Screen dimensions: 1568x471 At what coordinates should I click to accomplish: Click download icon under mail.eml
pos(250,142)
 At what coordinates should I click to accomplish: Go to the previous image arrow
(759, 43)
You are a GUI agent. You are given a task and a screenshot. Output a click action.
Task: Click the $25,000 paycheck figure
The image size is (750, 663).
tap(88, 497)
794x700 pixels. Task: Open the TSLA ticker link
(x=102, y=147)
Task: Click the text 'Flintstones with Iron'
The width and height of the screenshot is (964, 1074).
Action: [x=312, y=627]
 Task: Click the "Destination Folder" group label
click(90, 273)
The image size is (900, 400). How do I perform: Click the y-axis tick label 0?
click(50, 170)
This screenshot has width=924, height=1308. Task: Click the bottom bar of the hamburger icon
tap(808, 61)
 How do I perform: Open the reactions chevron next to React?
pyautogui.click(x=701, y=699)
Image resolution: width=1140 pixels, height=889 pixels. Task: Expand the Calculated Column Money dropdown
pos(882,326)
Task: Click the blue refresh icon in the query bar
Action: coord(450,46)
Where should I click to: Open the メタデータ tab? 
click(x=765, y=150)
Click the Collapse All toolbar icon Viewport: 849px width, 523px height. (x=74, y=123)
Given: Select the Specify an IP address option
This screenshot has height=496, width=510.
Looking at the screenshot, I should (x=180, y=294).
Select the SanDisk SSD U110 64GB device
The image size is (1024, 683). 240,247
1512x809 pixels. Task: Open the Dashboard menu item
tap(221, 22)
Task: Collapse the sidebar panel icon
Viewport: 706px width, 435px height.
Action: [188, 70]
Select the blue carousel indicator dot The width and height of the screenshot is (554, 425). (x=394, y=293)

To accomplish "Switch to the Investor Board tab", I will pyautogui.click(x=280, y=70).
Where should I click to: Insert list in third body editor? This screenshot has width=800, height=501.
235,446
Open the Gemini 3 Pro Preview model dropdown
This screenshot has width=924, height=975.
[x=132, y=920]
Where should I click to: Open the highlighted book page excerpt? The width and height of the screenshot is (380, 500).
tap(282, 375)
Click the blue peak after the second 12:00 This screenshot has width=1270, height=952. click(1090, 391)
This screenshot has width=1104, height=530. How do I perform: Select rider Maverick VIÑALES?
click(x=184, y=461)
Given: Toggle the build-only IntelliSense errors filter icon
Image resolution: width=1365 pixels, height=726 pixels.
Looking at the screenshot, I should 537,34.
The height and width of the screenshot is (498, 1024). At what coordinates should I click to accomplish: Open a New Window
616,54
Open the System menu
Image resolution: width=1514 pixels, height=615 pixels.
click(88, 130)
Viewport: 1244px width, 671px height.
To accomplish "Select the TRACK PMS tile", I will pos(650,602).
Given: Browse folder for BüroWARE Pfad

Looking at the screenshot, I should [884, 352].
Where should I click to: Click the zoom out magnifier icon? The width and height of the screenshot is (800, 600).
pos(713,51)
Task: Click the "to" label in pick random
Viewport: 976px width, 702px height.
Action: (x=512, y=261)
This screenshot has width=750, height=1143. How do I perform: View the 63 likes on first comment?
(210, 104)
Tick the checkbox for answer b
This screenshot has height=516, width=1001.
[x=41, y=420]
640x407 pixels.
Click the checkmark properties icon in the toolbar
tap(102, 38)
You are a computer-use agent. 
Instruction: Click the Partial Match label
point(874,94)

_ _ _ _ _

**EXERCISE DIRECTIONS:** Each line of the listing above that includes the word "Collapse" should be copied.

**OUTPUT FOR THIS TASK:**
Click the Collapse All toolbar icon Viewport: 849px width, 523px height. (x=74, y=123)
Task: Collapse the sidebar panel icon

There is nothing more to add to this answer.